Musique : la patrie de Joseph Haydn, de Mozart, de Schubert et d´Anton Bruckner a aussi donné naissance à Gustav Mahler.?Celui-ci s´est situé à la cheville de la musique sérielle et du dodécaphonisme – fondements de l´écriture contemporaine – incarnée par Alban Berg, Arnold Schönberg ou Anton Webern.
Cinéma : Michael Haneke (La Pianiste et Funny Games US), Hubert Sauper (Le cauchemar de Darwin), Stefan Ruzowitzky (Les faussaires).

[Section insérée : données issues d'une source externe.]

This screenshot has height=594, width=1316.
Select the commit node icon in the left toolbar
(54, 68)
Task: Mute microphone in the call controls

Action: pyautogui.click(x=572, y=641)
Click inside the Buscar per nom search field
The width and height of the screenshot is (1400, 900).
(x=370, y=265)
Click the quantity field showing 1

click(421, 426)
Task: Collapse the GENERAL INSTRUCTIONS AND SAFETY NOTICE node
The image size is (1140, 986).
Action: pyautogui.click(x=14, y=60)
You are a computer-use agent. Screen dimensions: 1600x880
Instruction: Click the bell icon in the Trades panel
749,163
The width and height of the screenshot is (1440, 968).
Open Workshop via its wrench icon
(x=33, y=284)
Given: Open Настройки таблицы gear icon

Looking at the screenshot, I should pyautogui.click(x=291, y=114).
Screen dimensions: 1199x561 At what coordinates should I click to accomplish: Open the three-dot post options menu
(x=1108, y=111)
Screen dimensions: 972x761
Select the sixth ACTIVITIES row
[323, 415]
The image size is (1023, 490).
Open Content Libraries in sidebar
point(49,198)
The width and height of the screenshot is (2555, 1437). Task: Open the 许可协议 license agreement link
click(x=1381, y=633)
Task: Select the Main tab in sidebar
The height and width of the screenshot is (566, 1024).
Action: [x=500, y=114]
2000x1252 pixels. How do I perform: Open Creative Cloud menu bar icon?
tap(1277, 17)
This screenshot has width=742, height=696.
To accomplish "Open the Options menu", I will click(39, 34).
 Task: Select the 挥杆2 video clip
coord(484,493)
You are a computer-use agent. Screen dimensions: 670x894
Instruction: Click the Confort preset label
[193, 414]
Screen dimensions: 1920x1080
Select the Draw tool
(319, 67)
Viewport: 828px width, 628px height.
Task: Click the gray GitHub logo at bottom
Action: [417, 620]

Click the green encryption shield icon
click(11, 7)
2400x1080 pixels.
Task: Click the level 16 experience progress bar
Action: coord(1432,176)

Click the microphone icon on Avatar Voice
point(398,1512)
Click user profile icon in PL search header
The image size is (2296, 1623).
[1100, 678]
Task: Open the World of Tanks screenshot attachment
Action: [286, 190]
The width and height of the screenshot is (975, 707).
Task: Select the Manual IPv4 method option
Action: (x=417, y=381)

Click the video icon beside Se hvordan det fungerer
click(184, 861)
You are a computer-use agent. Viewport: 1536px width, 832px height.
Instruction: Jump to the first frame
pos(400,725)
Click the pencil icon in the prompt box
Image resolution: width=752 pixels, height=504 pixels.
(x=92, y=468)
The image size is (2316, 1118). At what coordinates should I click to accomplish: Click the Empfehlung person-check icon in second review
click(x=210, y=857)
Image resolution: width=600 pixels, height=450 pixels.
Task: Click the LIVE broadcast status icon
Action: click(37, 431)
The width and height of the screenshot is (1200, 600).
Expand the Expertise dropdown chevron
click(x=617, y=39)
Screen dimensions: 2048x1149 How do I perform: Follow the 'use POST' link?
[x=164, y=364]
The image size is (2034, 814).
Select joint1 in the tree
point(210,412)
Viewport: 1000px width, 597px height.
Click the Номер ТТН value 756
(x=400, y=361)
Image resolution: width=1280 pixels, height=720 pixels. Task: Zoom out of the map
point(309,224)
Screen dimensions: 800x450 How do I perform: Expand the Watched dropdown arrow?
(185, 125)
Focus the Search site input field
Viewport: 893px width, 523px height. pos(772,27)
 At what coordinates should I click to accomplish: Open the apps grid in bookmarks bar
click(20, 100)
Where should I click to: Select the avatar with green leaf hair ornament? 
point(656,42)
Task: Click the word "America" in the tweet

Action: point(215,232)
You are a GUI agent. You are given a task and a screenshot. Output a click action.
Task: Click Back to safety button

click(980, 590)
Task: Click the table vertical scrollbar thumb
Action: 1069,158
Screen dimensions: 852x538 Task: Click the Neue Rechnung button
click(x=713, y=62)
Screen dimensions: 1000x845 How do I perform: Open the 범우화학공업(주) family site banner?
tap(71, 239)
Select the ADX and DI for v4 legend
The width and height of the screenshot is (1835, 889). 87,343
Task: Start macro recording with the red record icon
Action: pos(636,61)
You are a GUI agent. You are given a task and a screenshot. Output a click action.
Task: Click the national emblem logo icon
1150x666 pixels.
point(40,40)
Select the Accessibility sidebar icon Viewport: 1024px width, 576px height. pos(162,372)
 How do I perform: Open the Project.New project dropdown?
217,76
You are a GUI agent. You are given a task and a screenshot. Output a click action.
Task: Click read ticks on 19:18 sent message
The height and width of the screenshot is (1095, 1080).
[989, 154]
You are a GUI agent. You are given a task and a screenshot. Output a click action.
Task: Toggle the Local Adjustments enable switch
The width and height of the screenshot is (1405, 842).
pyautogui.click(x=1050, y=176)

La vague expérimentale et d´avant-garde est représentée par Peter Kubelka et Peter Tscherkassky.
Les journaux à lire
Die Presse : le quotidien de référence classé au centre-droit (74 000 exemplaires).
Der Standard : concurrent direct de Die Presse, quotidien de centre-gauche (70 000 exemplaires).
Kronen Zeitung : quotidien populaire, proche du SPÖ (1 million d´exemplaires).
Trend : mensuel économique de qualité moyenne (200 000 exemplaires).
[ Le déjeuner ]
L´imprégnation méridionale fait que les petits-déjeuners y sont moins généreux qu´en Allemagne, rendant ainsi une véritable fonction au déjeuner qui devient un vrai repas. S´il ne s´agit pas d´un repas d´affaires, on choisira une de ces Wiener Beisel qui tiennent de l´auberge. Le calme d´une Gasthaus est indiqué pour un déjeuner de travail.
[ Le dîner ]
Les invitations à domicile témoignent en général d´une amitié conquise. Quel que soit le cas de figure, une relative ponctualité (souffrant une marge de cinq minutes) est admise. S´il s´agit de relations de fraîche date, on veillera à une tenue « habillée ». Alors que ce n´est pas d´usage en France, on entame toujours un repas par un « Guten Appetit ». Si l´on offre des fleurs à la maîtresse de maison, on veillera toujours à en ôter l´emballage avant d´en faire le geste. S´il s´agit de parler d´affaires, il faut en laisser l´initiative à l´hôte. La carte de remerciements adressée le lendemain est une obligation.
[ Les relations ]
Une poignée de main franche, mais brève et le regard dans les yeux de son interlocuteur : c´est une règle incontournable. Les présentations sont plus empreintes de cérémonie qu´en France, ne serait-ce que par le respect des titres, à l´instar de l´Allemagne : un universitaire se présentera en précisant « Doktor ». Le prénom étant considéré comme une familiarité, il n´en est pas fait usage dans la présentation. On veillera à conserver une certaine distance à l´égard des personnes, en évitant de les toucher, ce qui est considéré comme une marque d´agressivité.
[ Les sujets qui fâchent ]
La politique avant toute chose. Le monde politique autrichien étant divisé en trois factions d´égale importance, étant appelées à devoir parfois gouverner ensemble, tout débat est périlleux, à moins de connaître parfaitement les opinions de son interlocuteur. La religion, ensuite, malgré un catholicisme dominant, les lignes de fracture sont très sensibles. La question juive enfin, qui n´a jamais été vraiment résolue dans ce pays qui comptait 200 000 juifs avant la guerre et guère plus de 8 000 aujourd´hui.